From the entries below, copy each line in which the word "computer" occurs.

== == ==

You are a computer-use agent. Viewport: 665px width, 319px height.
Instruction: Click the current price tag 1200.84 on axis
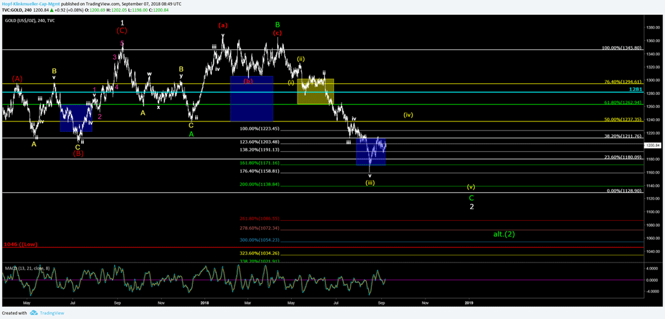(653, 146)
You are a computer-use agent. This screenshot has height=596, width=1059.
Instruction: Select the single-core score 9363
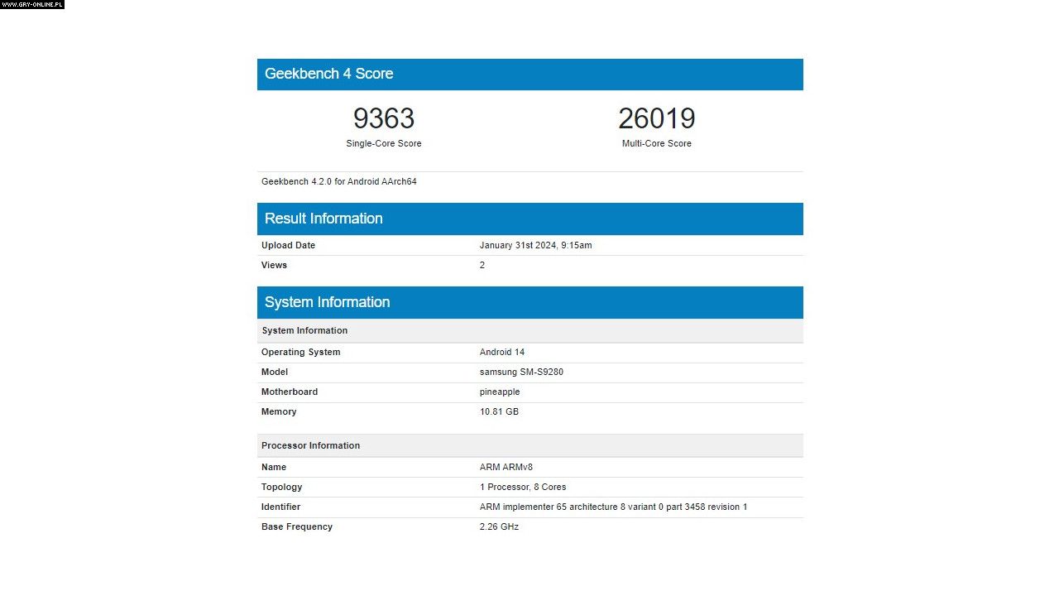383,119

== == ==

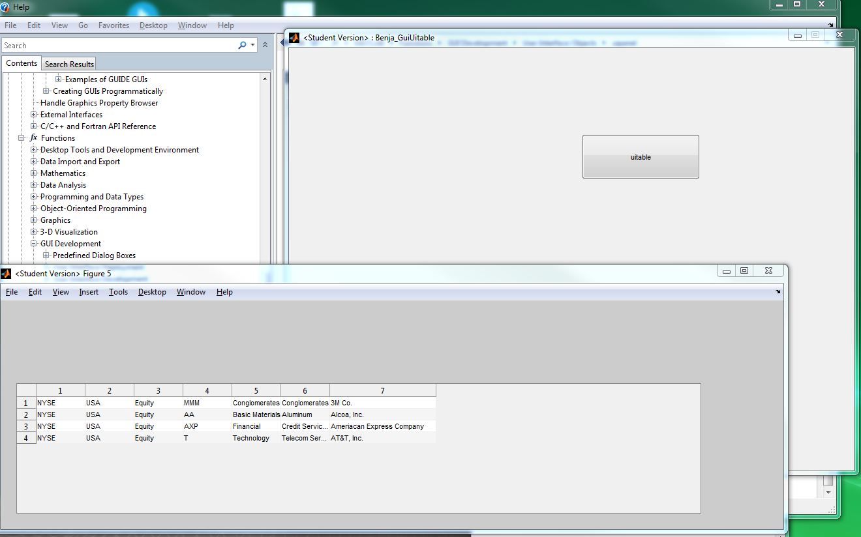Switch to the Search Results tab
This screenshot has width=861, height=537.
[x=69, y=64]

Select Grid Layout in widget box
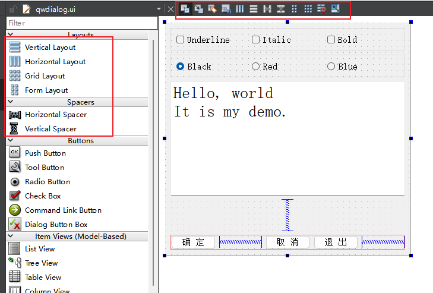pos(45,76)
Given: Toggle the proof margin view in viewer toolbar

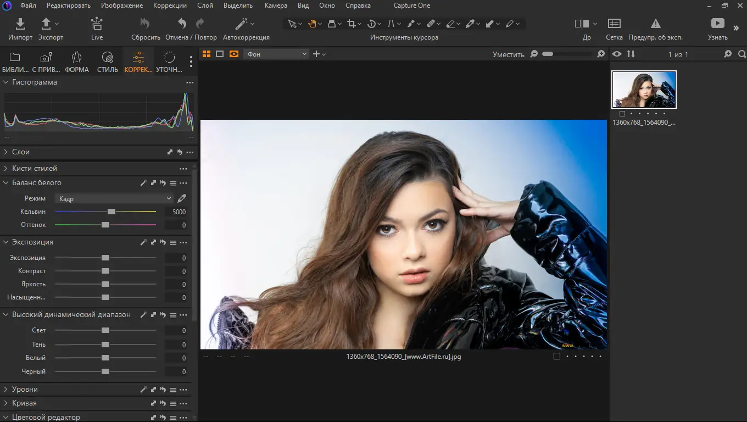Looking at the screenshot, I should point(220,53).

== == ==

§ **Task answer**:
You are a computer-use agent. Viewport: 665px width, 319px height.
You are a computer-use agent. This screenshot has height=596, width=1059.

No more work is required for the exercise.